In light of recent events, the ever growing need to lock down each and every tool within your MSP’s tool stack has become very transparent. Hackers worldwide are now specifically targeting MSP’s and one of the easiest ways that they have been able to do so, is through the RMM.
This begs the question: How Secure is your RMM? Below is a list of our top 13 points that we believe every MSP should be implementing to stay secure and reduce vulnerabilities within the tool.
- Backup your RMM nightly and to a secure location.
- Review all user accounts regularly for the last login, permission (Principal of least privilege), 2FA/MFA.
- Enable SSO, SSO has great user management capabilities as well as the ability to use other authentication providers like Microsoft Azure.
- Ensure all user accounts are valid. Deactivate all invalid user accounts. Access to the Data base is as / if not more dangerous as access to the RMM/Remote Control applications.

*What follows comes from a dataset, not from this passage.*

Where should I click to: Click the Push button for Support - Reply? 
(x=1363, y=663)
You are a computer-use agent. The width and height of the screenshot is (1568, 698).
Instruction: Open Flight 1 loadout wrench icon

- If your RMM supports White-Listing, it can be configured at the server level to ensure that all connections are locked down to the whitelist.
- Segregate the RMM and Remote agent servers from the rest of the internal network whenever possible.
- Regularly review client environments for machines missing agents. An agent not being monitored is very vulnerable and can be used to attack other internal devices.
- Limit user access to the servers hosting the RMM and Remote-Control applications.
- Antivirus should be installed on the RMM and Remote-Control servers, however, it is important to ensure the proper exceptions have been applied or this can cause major issues for the applications.
- Have plans in place to prevent further access into environments in case of a breach. (A method to prevent communication with the RMM if breached)
- Do not link scripts to sites like pastebin or other links that can be spoofed.
- Keep the RMM and Remote-Control products up to date as there are many security releases for the product.
- Keep plugins/extensions up to date. Many plugins/extensions release updates that will also include security-based items.